We've lost a lot of wonderful people to pill-popping.

Sometimes two acetaminophen (Tylenol). help me sleep; two aspirin work, but the doctor says "no" -- it reduces "platelets" (thins the blood).

What about the sleeping pill "Ambien?" NO! I sleep, but wake with depressive, weird thoughts that stay with me all day.

I know from personal experience with the Vicotin that my dentist gave me, that what the brain loves, it craves! Oh yes, Vicotin takes away dental pain, and wow -- what a great sleep I get. But if I don't take Vicotin the next night ... well ... okay just for two nights ... three?

There are other drugs to try. And new ones -- drugs for acute and chronic pain are rolling off the production lines.

The best sellers are Oxycodone, Oxycontin, Vicodin, and Hyrocodone. Remember when Rush Limbaugh was arrested, booked, photographed, and fingerprinted, but not handcuffed -- released on $3,000 bail? Later he paid $30,000 to defray the cost of the investigation, completed an 18-month therapy regimen with his physician and got addiction treatment for using Oxycontin?

Okay, if someone's dying, addiction isn't a problem -- but pain pills for chronic pain are a serious problem.

Here's some numbers.

Three years ago, 5.2 million people used prescription "pain pills" non-medically. In 1990, deaths from non-medical pain pills was 6000. Three years ago, about 27,658 people, died from overdoses -- a combination of prescription drugs and booze.

Yes, there's a national epidemic of pill-popping, as well as accidental overdosing. "Pharmaggedon" -- that's what Dr. Barbara Krantz says. She is the head of the Hanely Center, , a residential addiction place, where people go for a cure, in West Palm Beach.

What's the solution?

Better surveillance from the alphabet soup of agencies -- the FDA (Federal Drug Administration), CDC (Center for Disease Control), SAMHSA, (Substance Abuse and Mental Health Services Administration), and the NIDA (National Institute of drug abuse)?

What about an electronic database of all the pharmacies?

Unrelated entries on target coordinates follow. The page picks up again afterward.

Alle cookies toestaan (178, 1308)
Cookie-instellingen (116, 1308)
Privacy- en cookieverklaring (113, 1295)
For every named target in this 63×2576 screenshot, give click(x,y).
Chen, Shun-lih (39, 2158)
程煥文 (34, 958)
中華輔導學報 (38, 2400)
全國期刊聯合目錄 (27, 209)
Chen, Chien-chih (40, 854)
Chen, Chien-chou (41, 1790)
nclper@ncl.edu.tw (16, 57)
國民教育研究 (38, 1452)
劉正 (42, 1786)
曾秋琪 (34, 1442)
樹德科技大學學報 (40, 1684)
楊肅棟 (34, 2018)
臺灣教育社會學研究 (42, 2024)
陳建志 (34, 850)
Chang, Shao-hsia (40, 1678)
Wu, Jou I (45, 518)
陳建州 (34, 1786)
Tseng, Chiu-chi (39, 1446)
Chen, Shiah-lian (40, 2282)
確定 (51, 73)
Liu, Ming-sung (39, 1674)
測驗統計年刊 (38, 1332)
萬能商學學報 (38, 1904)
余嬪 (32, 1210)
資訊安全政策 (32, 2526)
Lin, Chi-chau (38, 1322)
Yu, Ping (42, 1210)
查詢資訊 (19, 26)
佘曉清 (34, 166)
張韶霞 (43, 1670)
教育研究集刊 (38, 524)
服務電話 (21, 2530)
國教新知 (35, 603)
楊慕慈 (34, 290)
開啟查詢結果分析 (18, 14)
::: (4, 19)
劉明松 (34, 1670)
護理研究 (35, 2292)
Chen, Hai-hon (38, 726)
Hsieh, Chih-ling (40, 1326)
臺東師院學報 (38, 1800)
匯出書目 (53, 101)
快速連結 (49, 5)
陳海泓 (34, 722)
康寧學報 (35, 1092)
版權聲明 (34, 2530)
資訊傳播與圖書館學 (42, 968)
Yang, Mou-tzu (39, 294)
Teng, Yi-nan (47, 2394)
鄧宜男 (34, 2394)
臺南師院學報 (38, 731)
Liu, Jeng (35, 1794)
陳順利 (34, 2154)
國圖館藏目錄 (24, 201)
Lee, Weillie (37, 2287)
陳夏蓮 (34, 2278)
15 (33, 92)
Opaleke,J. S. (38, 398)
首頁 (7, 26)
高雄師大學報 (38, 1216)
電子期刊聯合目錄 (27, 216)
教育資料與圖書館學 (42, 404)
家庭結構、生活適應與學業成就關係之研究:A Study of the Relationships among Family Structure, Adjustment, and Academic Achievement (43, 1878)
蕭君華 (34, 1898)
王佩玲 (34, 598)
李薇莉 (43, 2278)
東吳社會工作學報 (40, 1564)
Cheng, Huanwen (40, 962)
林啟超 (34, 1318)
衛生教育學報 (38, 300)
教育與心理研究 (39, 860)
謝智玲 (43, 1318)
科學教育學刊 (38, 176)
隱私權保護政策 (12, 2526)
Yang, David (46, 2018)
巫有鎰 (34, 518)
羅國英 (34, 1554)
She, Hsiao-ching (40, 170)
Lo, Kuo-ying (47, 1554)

A law requiring drug companies to provide a better list of side-effects and more detailed instructions to doctors?

In my most down-to-earth, charming, "you can trust me" tone, I asked my friendly, reliable internist, "Are there any new pills for sleep -- can you give me a prescription?"

He suggested a glass of wine and counting sheep.

So I count chimpanzees, chanting Shakespeare -- "One chimpanzee, 'sleep that knits up the raveled sleeve of care,'" then "two," and get sometimes get to two-hundred plus, drift off, wake a few hours later, sip water, and drift off again.

Gee, I wish I could get at least four hours of continuous sleep. More wine, and a combo of pills? I don't want to get pickled -- a lot of people are getting pickled -- once your brain becomes a pickle, it can't go back to being a cucumber.

Got any suggestions for cucumber Em?

2 comments:

Linda Phillips said...

For sleep, maybe try a combination of Benadryl and Valarian Root. Valarian Root can be obtain at most any health food store. Valarian root is an herb and to the best of my knowledge has no side effects.

I get all of my vitamins from Vitacost.com. They have excellent prices and if you pay an extra few cents for Priority Mail, they will come to you very quickly.

Kevin Daly said...

I once tried the Tylenol PM route and didn't like how I felt in the morning. I don't like the glass of wine too much either. Alcohol's just another drug - and one that easier to access.

If I do have trouble sleeping, I try to remember certain relaxation techniques. I get terrible tension in my neck and shoulders and that's usually what inhibits my sleep. I'm thinking of some Alexander technique sessions to help relieve the tension.